The Year 1965The January 1965 United Irishman had a report of Tomas Mac Giolla's speech at the Ard Fheis; it contained a reference to Father McDyer's formation in Glencolumcille of a 'meitheal' or commune of 10 farms, to be managed as a unit, in fulfilment of Connolly's vision. There was a critical article on the Lemass-O'Neill talks; these were interpreted as a move in the direction of total economic integration with Britain, and constituted a basis for defining common objectives between the republican and trade union movements.There was an article by RJ on p9, as from the vice-chair of the Wolfe Tone Society, in which I make the case for tapping into Irish graduate knowhow, and identify Partition as a constraint on the ability to control the movement of capital. This was in the context of my 'vote of thanks' for the paper by Ethna MacManus on December 7. The speakers to the paper were Rickard Deasy President of the National Farmers Association, Ruairi Roberts of the ICTU, and G Wheeler President of the Irish Exporters Association.
The social composition of this group is perhaps worthy of analysis. Respectively we had an insurance company executive, a scientist, an architect, a college lecturer in social administration, a journalist, an academic vet, a motor-car salesman, two more journalists and a co-operative movement activist. It was not 'working-class' in the sense required by the orthodoxy of the Marxist 'high church', but did consist of intellectuals, working management, working owner-managers and self-employed, so that did consist of people with leadership potential for a broad-based movement of democratic reform, fit to absorb the key Marxist objective of gaining democratic control over the capital investment process. RJ reported on a meeting that had taken place in Swinford addressed by Peadar O'Donnell and Fr McDyer. The basis for future co-operative development organisation was becoming unclear. There was input from JK on the NFA and small farmers. This was the occasion when POD drove the wedge between McDyer and the Charlestown Committee people; he blocked the recruitment of the leading Western co-operative activists to the Defence of the West Campaign because he smelled Republican 'infiltration' in the old mode with which he was familiar.
McElroy was a Presbyterian minister who had been asked by Rev GBG McConnell to attend the Armour lecture; there is a letter to this effect in the archive.

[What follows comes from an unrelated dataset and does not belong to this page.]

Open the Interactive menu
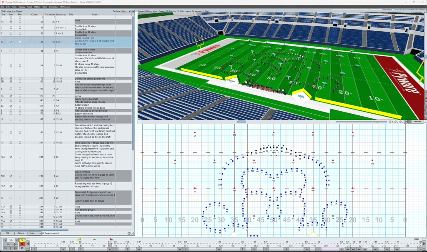[x=54, y=7]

Not minuted in the WTS records, but emerging from Wolfe Tone events in RJ's records, is a Feb-March correspondence with Raymond Crotty attempting to set up a meeting or conference on all-Ireland economic planning; contact with Geoffry Copcutt is also projected; the latter was a town planner had gone public in opposition to the Craigavon project. Nothing came of this, but it deserves to be on record as a valid attempt. Donal Nevin and Garrett Fitzgerald were also projected, for a 'balanced platform'. There is a paper in the WTS archive by the present writer which expands on the above; the plan was to run a seminar to follow up on the implications of the Lemass-O'Neill meeting, and to initiate examination of possibilities for genuine N-S co-operation in the national interest. The objective was to expose the fact that O'Neill did not have the power; we would have to go to Wilson. It was to be followed by a seminar on urban planning, invoking Copcutt, and addressing the issue of over-development of Dublin and decline of rural areas. Also by a seminar on the agricultural subsidies, with leading farming co-operators north and south, and invoking Joe Johnston and Justin Keating. Finally there was to be a seminar on the University for Derry as a national demand. The foregoing was a valid plan adapted to the time, and it is a pity it was not implemented.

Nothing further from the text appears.